Downsizing for Retirement

The recent Case Study below is about a client that we were able to help achieve her goals for retirement through implementing the use of the FHA insured reverse mortgage program. Many people are unaware of how a reverse mortgage can be used to purchase a new home rather than being used to stay in their present home. Such is the case with the beginning of this story. It is the end of the story that makes this such a great example of a Reverse Mortgage success.

Kathy was a client that I have known for many years. I have helped her and various other members of her family to purchase and refinance many homes and investment properties over the years. But this time it was different.

The idea

Kathy called inquiring about how she could possibly qualify to downsize to a less expensive home in anticipation of retirement. She was not quite ready for retirement but was anticipating doing so in the coming years. She had recently changed jobs and she was no longer comfortable with the idea of keeping up mortgage payments on her North Orange County home.

The idea was to sell her present home and purchase a less expensive home with a smaller mortgage or none at all. She had a first mortgage of about $330,000 and a second mortgage of about $72,000. She had already secured a buyer who would pay her approximately $750,000 for the property. After all the expenses of sale were paid, Kathy was going to net about $310,000.

The problem

There were actually two problems standing between Kathy and her goals. The first was that with only $310,000 to purchase a new home her choices were very limited or almost impossible in Orange County. That amount of money would only buy a condominium in Orange County. She was accustomed to a single family home and wanted room for visiting family members.

The second problem was that she didn’t want a mortgage payment. Although she was still working, she wanted her earnings to be used to build her savings for retirement.

The solution

After an initial meeting I suggested the FHA Reverse Mortgage Purchase program for Kathy. She was completely unaware of how we could use this method to purchase a home.

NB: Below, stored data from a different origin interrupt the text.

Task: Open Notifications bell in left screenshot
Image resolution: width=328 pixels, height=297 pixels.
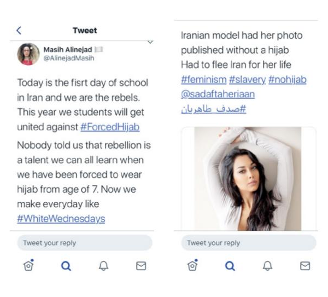Action: tap(103, 266)
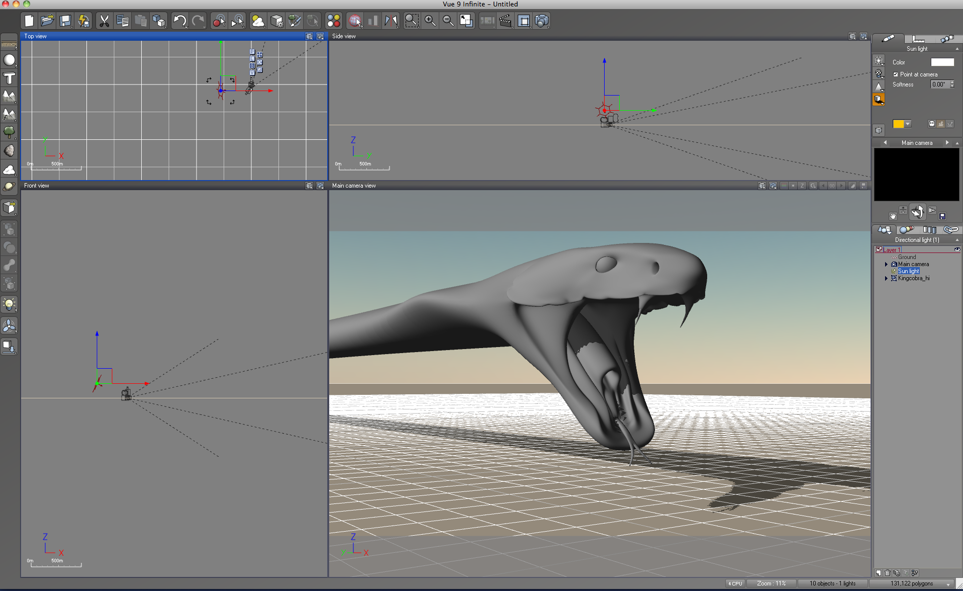Click the Undo arrow in toolbar

(179, 21)
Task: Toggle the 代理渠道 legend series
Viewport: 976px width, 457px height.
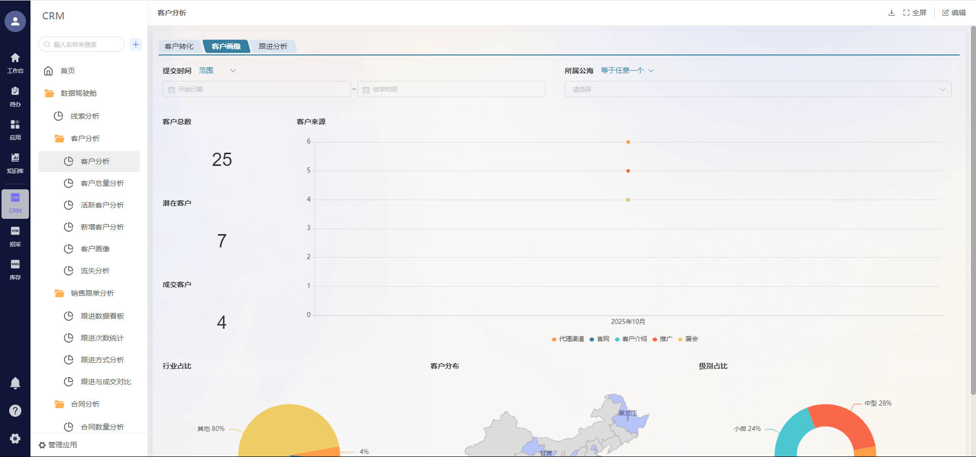Action: point(568,339)
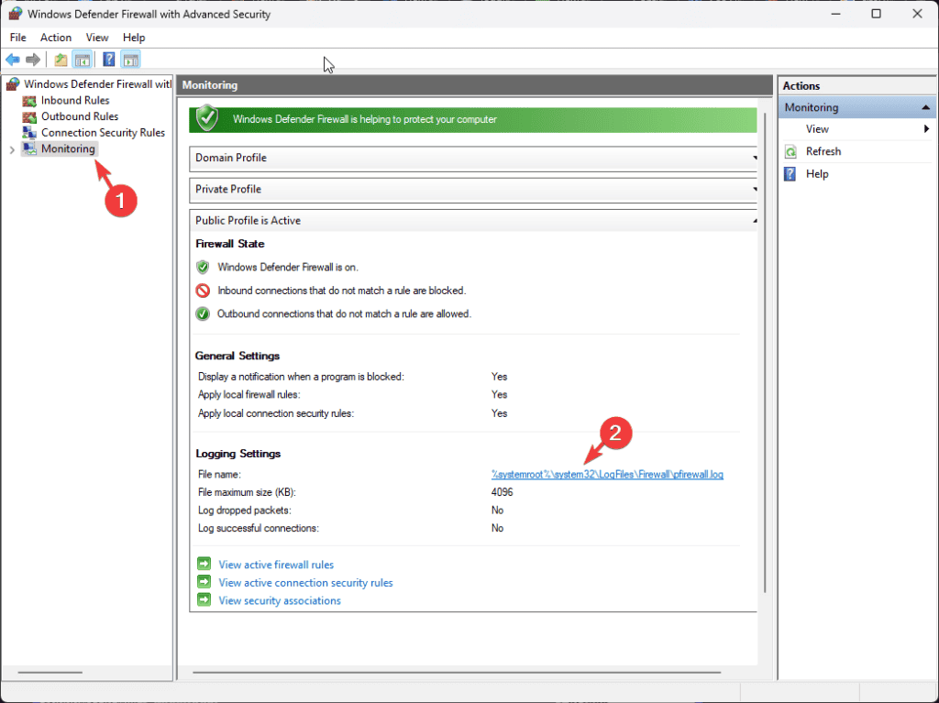Collapse the Public Profile is Active section
Image resolution: width=939 pixels, height=703 pixels.
click(754, 220)
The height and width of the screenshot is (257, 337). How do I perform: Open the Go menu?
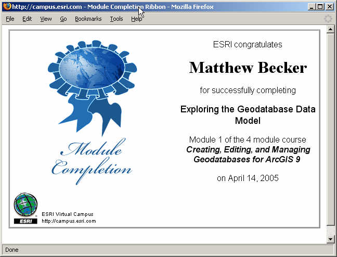(x=63, y=19)
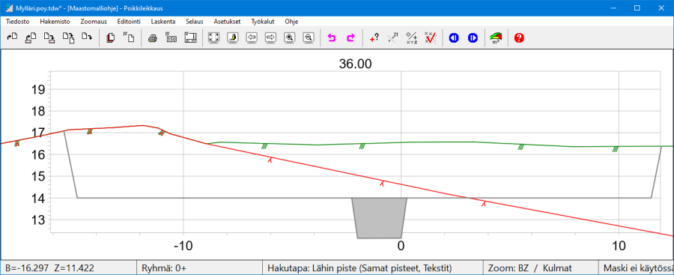This screenshot has height=275, width=674.
Task: Open the Työkalut menu
Action: 263,21
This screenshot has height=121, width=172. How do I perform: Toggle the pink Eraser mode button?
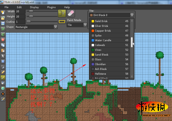(x=71, y=13)
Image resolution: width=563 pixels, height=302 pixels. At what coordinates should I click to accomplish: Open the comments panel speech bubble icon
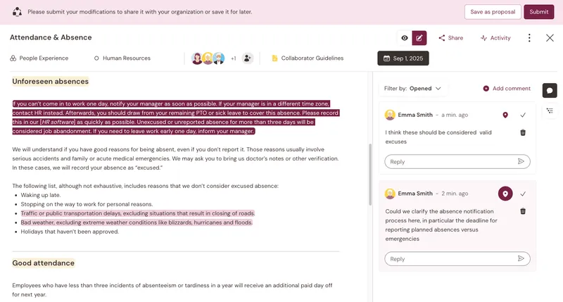pos(550,91)
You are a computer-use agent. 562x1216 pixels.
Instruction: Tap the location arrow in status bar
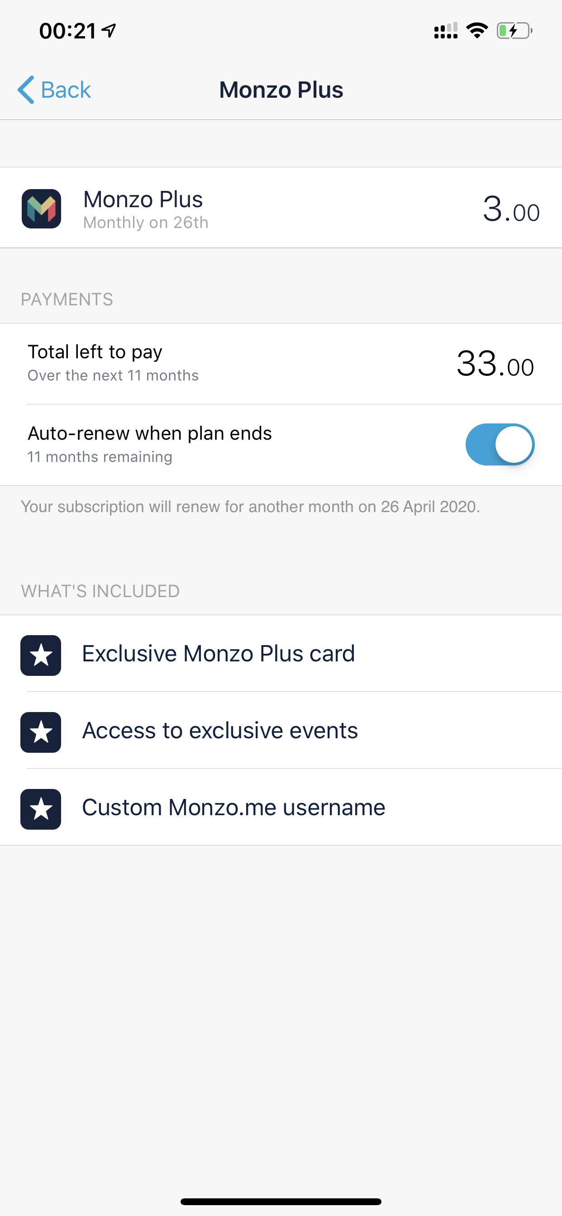click(x=109, y=31)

Her Realtor had never heard of the program either. After another meeting with her and her Realtor we were able to give her a loan pre-approval based on this little known program. We explained that based on her particular qualifying situation she could buy a home with about 45% down and put have no monthly mortgage payment as long as she remained in the home and paid the taxes and insurance.

The result

Kathy was able to find a $482,000 single family home and put $232,000 as a down payment.* This new home required no monthly mortgage payments at all. She was able to then use the other $78,000 from the sale of her home to pay off all of her other debts. We also helped Kathy understand how to transfer her low proposition 13 taxes from her previous home to her new one.

The bottom line

Our client was able to remain in a single family home, do so without any new mortgage payment, retain her old super low property tax basis and prepare herself for a much more comfortable retirement. We were able to work closely with her Realtor, the listing Realtor and her financial planner to understand how this could be achieved and how it was a win-win for all concerned. Then we followed through and executed the plan. Another great result accomplished by careful planning and a coordinated effort.

*Each borrower’s qualification and potential loan amount is based on his or her age, income and financial capacity. The numbers illustrated above are not the same for each scenario and cannot be relied upon in your own situation.